Pas de cancer chez les baleines

Pourquoi séquencer le génome de la baleine boréale ? La question mérite d’être posée, car la facture à régler à l’issue de cette recherche sera en rapport avec la taille de l’animal. La réponse est simple : parce que les baleines possèdent mille fois plus de cellules que nous, vivent plus de deux fois plus longtemps, et ne connaissent pas le cancer, cette maladie de la vieillesse qui fait des ravages dans nos rangs.

Admettons que vous ayez l’opportunité de patrouiller près du pole dans les eaux arctiques. Le hasard vous fera peut-être croiser l’une des 10 000 baleines boréales (Balaena mysticetus) qui vivent dans ces eaux glacées. Et le spécimen  dont vous ne verrez que le souffle ou la queue avant qu’il ne plonge dans les flots a quelque chance d’être né au 19ème siècle, voire même pendant la Révolution Française… Et oui, non content d’être les mammifères les plus grands, autour de 100 tonnes, les baleines ont le record de longévité : jusqu’à 230 ans. Qui plus est, elles ne sont jamais malades ! Pas de cancer pour le cétacé géant des mers sur ses vieux jours !  C’est cette particularité qui a interpelé des généticiens (1). Ils se sont demandés si leur génome ne présentait pas des adaptations moléculaires protectrices qui leur permettaient d’échapper aux maux inhérents au grand âge, en particulier les cancers. Aussi ont-ils entrepris de séquencer le génome de la baleine boréale afin de le comparer à celui d’autres espèces de mammifères.

Les premiers résultats sont surprenants. Ils ont constaté chez certains gènes que l’on sait impliqués d’une part dans la résistance au cancer d’autre part dans les mécanismes de vieillissement - réparation de l’ADN et règlement du cycle cellulaire - des mutations présentes chez la baleine sont absentes chez l’homme, la vache et le rat. D’autres changements ont été observés qui eux aussi pourraient conférer aux baleines des avantages sélectifs absents chez les autres mammifères.

Parce que les mécanismes moléculaires qui sont à l’origine de la longévité des cellules et des organismes restent inexpliquées, il faut considérer que ce n’est qu’une première étape. Il va falloir maintenant analyser et identifier précisément quels éléments de cette structure complexe favorisent ou éliminent les facteurs de risque des cancers et les comparer à certaines des molécules qui garnissent notre mémoire génétique. Il faudra bien du temps et des manips à de très nombreux chercheurs, de très nombreux labos avant qu’il ne soit apporté des débuts de réponse.
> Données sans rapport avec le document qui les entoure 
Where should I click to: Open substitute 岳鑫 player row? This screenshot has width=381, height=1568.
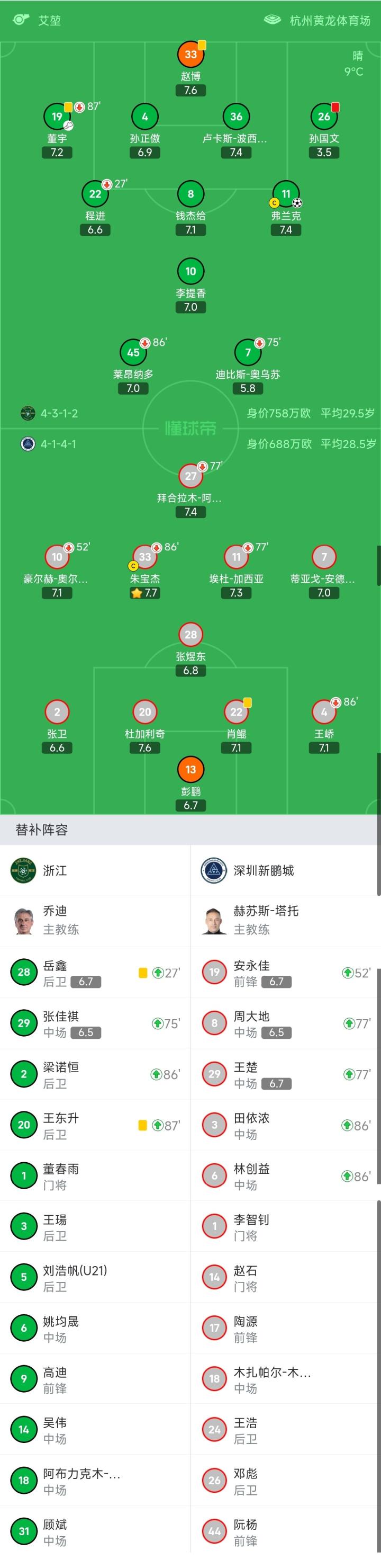click(x=95, y=973)
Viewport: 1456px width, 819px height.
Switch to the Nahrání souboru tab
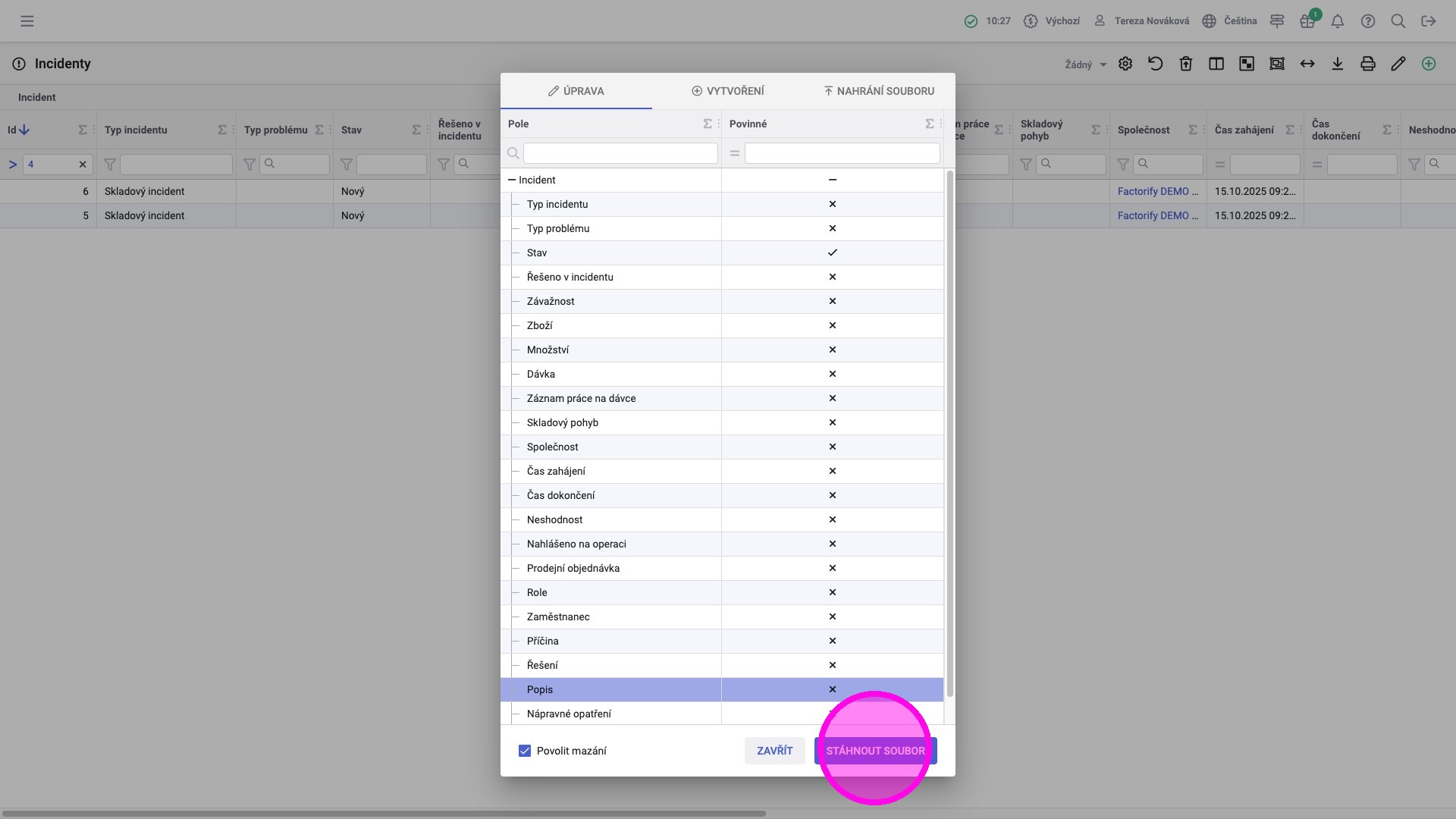click(x=879, y=91)
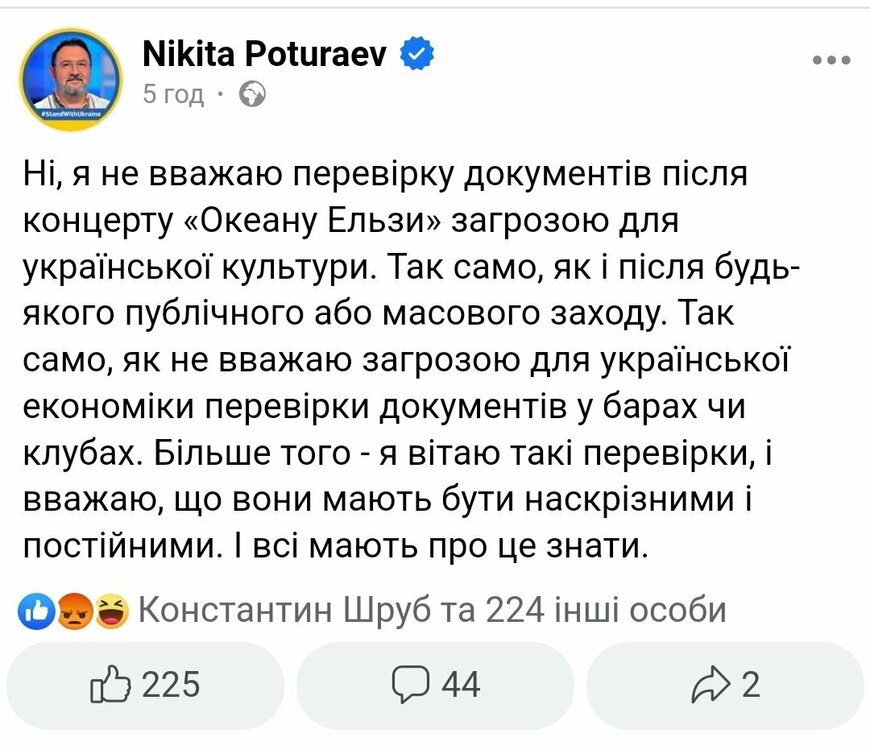Open Nikita Poturaev's profile picture
The width and height of the screenshot is (870, 750).
click(x=69, y=74)

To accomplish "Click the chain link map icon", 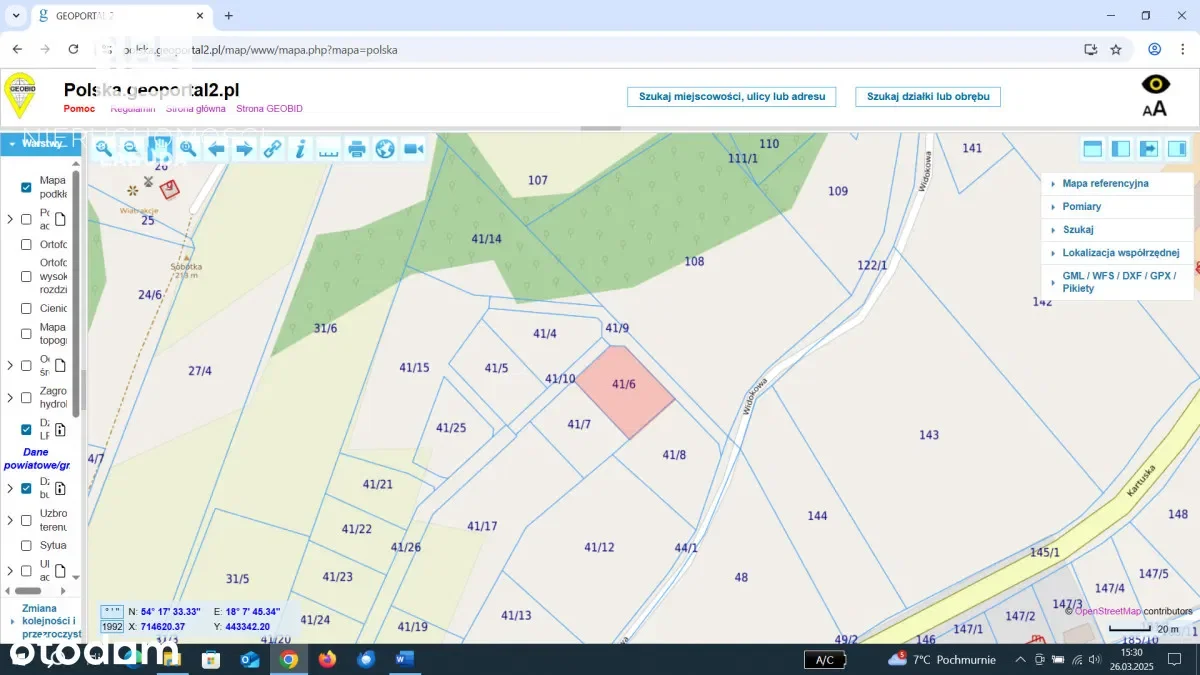I will click(272, 149).
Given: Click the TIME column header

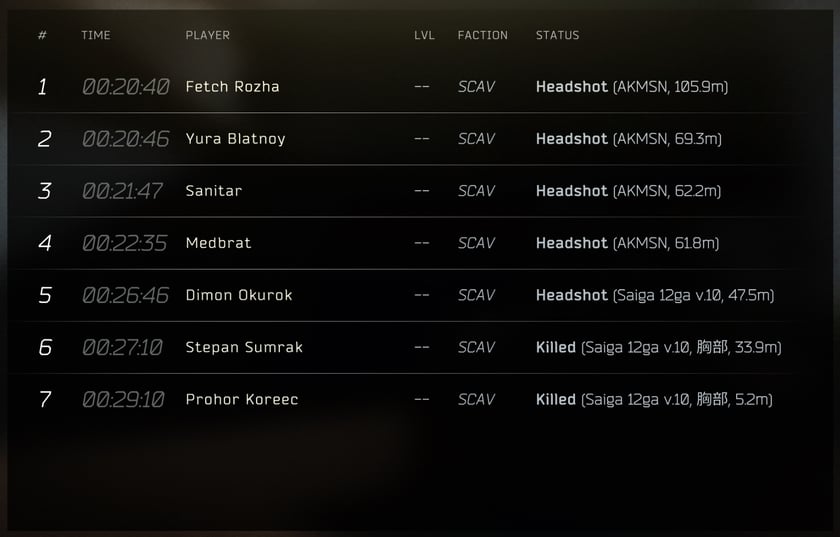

Avec ces très grands animaux, nous partageons bien des caractères : un développement pré et post natal lent, une faible fécondité, et une longévité qui dépasse la norme. Mais notre résistance à bien des maux est moindre : outre les cancers, nous sommes sujets à différents types de maladies neuro dégénératives et cardio vasculaires, et affectés sur nos vieux jours par de nombreux désordres métaboliques.  D’un autre côté, bien des célèbres « facteurs de risque » que l’on nous signifie régulièrement n’ont aucune chance d’affecter la gent des cétacés : les baleines ne sont pas sujet au tabagisme ou à l’alcoolisme par exemple. Mais alors pourquoi meurent les baleines alors qu’elles sont  en bonne santé ? On trouvera la réponse en consultant les mânes de deux grands savants, Darwin et Monod. L’un répondra que la mort est un hasard, l’autre, une nécessité.

 

Pour tout savoir sur la vie de baleine boréale et l’histoire de sa chasse, un beau film d’Arte (40 minutes).

http://www.dailymotion.com/video/x1788pd_la-baleine-boreale-doyenne-de-l-arctique_tech

 

(1) Michael Keane et al.,  2015. Insights into the Evolution of Longevity

from the Bowhead Whale Genome. Cell Reports 10, 112–122.